Structural and dynamic insights revealing how lipase binding domain MD1 of Pseudomonas aeruginosa foldase affects lipase activation

Folding and cellular localization of many proteins of Gram-negative bacteria rely on a network of chaperones and secretion systems. Among them is the lipase-specific foldase Lif, a membrane-bound steric chaperone that tightly binds ( K D = 29 nM) and mediates folding of the lipase LipA, a virulence factor of the pathogenic bacterium P. aeruginosa . Lif consists of five-domains, including a mini domain MD1 essential for LipA folding. However, the molecular mechanism of Lif-assisted LipA folding remains elusive. Here, we show in in vitro experiments using a soluble form of Lif ( s Lif) that isolated MD1 inhibits s Lif-assisted LipA activation. Furthermore, the ability to activate LipA is lost in the variant s Lif Y99A , in which the evolutionary conserved amino acid Y99 from helix α1 of MD1 is mutated to alanine.

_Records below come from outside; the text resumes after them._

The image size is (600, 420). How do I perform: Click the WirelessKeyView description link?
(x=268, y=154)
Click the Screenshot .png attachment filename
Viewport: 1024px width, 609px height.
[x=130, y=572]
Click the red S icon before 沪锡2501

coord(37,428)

This coincides with an approximately three-fold reduced affinity of the variant to LipA together with increased flexibility of s Lif Y99A in the complex as determined by polarization-resolved fluorescence spectroscopy. We have solved the NMR solution structures of P. aeruginosa MD1 and variant MD1 Y99A revealing a similar fold indicating that a structural modification is likely not the reason for the impaired activity of variant s Lif Y99A . Molecular dynamics simulations of the s Lif:LipA complex in connection with rigidity analyses suggest a long-range network of interactions spanning from Y99 of s Lif to the active site of LipA, which might be essential for LipA activation. These findings provide important details about the putative mechanism for LipA activation and point to a general mechanism of protein folding by multi-domain steric chaperones.